In the initial state, magic arrays are passed around. It's very easy to build an array where a key is missing or is called incorrectly.

<?php
class ReplaceDataValueWithObject extends PHPUnit_Framework_TestCase
{
    public function testUserCanSetANewPassword()
    {
        $userService = new UserService(/* other dependencies*/);
        $userService->newPassword(array(
            'userId' => 42,
            'oldPassword' => 'gismo',
            'newPassword' => 'supersecret',
            'repeatNewPassword' => 'supersecret'
        ));
        $this->markTestIncomplete('This refactoring is about the introduction of an object; it suffices that the test does not explode.');
    }
}

class UserService
{
    public function newPassword($changePasswordData)
    {
        /* it's not interesting to do something here */
    }
}

After the introduction of an ArrayObject extension, a little type safety is ensure and we gained a place to put methods at a little cost.

<?php
class ReplaceDataValueWithObject extends PHPUnit_Framework_TestCase
{
    public function testUserCanSetANewPassword()
    {
        $userService = new UserService(/* other dependencies*/);
        $userService->newPassword(new ChangePasswordCommand(array(
            'userId' => 42,
            'oldPassword' => 'gismo',
            'newPassword' => 'supersecret',
            'repeatNewPassword' => 'supersecret'
        )));
        $this->markTestIncomplete('This refactoring is about the introduction of an object; it suffices that the test does not explode.');
    }
}

class UserService
{
    public function newPassword(ChangePasswordCommand $changePasswordData)
    {
        /* it's not interesting to do something here */
    }
}

class ChangePasswordCommand extends ArrayObject
{
}

We add methods to implement logic on this object; in this case, validation logic; in general cases, any kind of code that should not be duplicated by the different clients.
For a stricter implementation, wrap an array or another data structure (scalars, SPL objects) instead of extending ArrayObject as you gain immutability and encapsulation (but this kind of objects need little encapsulation.)

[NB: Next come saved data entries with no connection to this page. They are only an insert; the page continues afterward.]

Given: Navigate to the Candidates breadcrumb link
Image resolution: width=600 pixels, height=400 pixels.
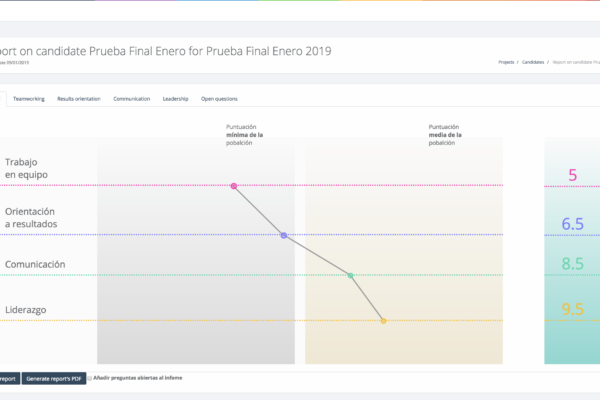Looking at the screenshot, I should click(x=532, y=62).
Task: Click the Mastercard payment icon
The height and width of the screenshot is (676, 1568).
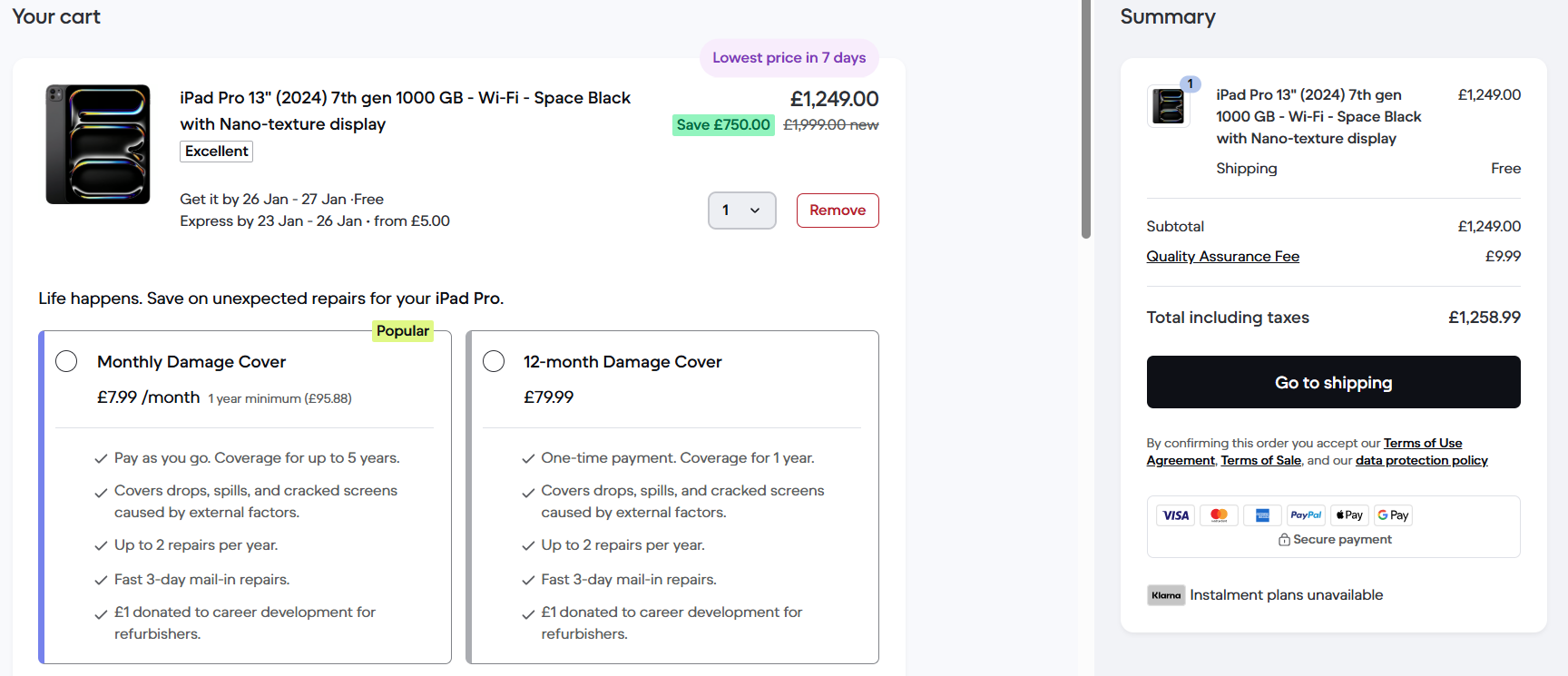Action: tap(1219, 515)
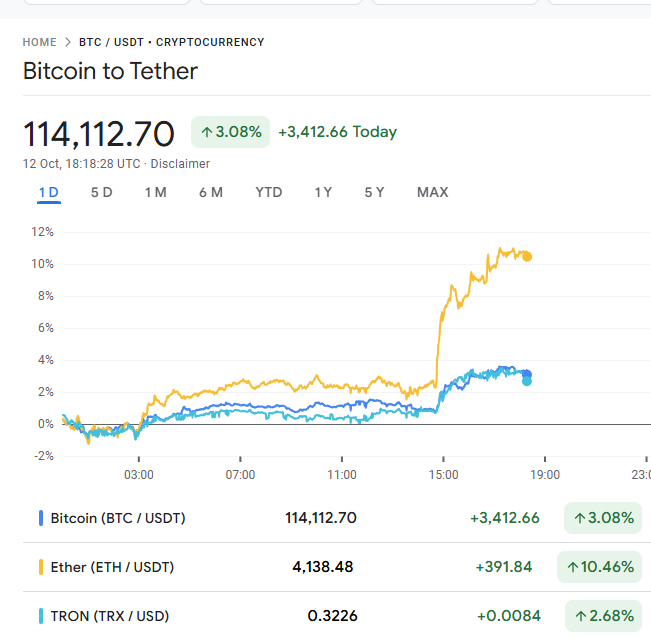651x638 pixels.
Task: Click the breadcrumb chevron arrow icon
Action: [x=68, y=42]
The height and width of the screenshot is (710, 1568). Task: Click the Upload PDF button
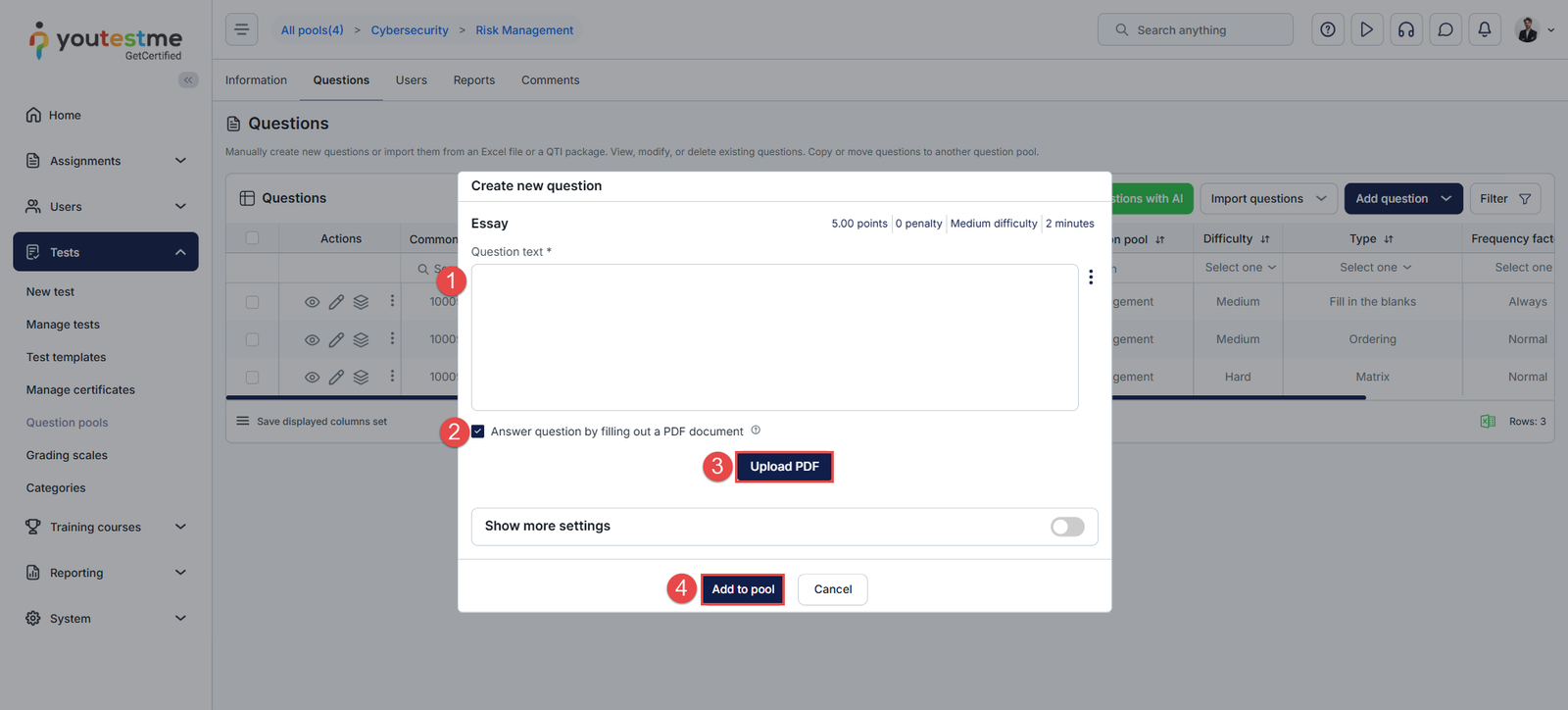[x=784, y=467]
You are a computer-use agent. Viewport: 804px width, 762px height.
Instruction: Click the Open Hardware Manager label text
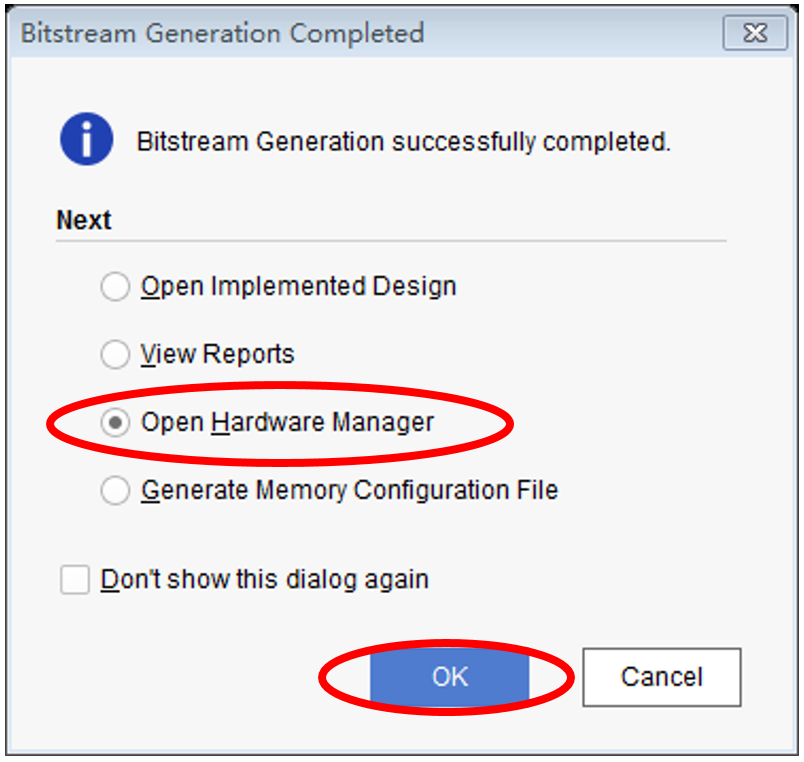click(x=287, y=423)
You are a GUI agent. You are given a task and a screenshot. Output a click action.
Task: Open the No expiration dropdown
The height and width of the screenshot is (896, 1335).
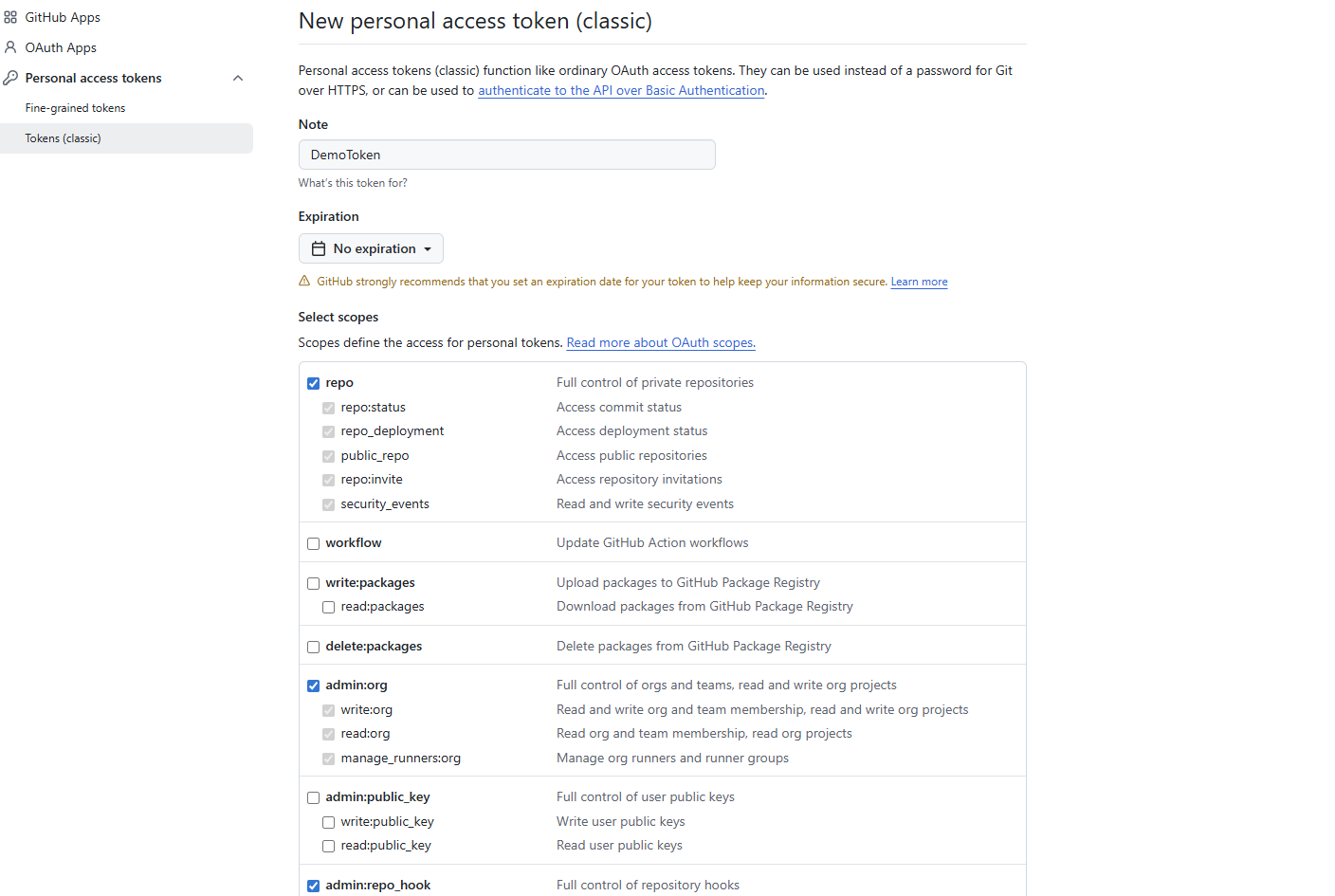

class ChangePasswordCommand extends ArrayObject
{
    public function __construct($data)
    {
        if (!isset($data['userId'])) {
            throw new Exception('User id is missing.');
        }
        parent::__construct($data);
    }

    public function getPassword()
    {
        if ($this['newPassword'] != $this['repeatNewPassword']) {
            throw new Exception('Password do not match.');
        }
        return $this['newPassword'];
    }
}

Being this a refactoring however, this is the less invasive kind of introduction of objects you can make as the client code can still use the ArrayAccess interface and treat the object as a scalar array.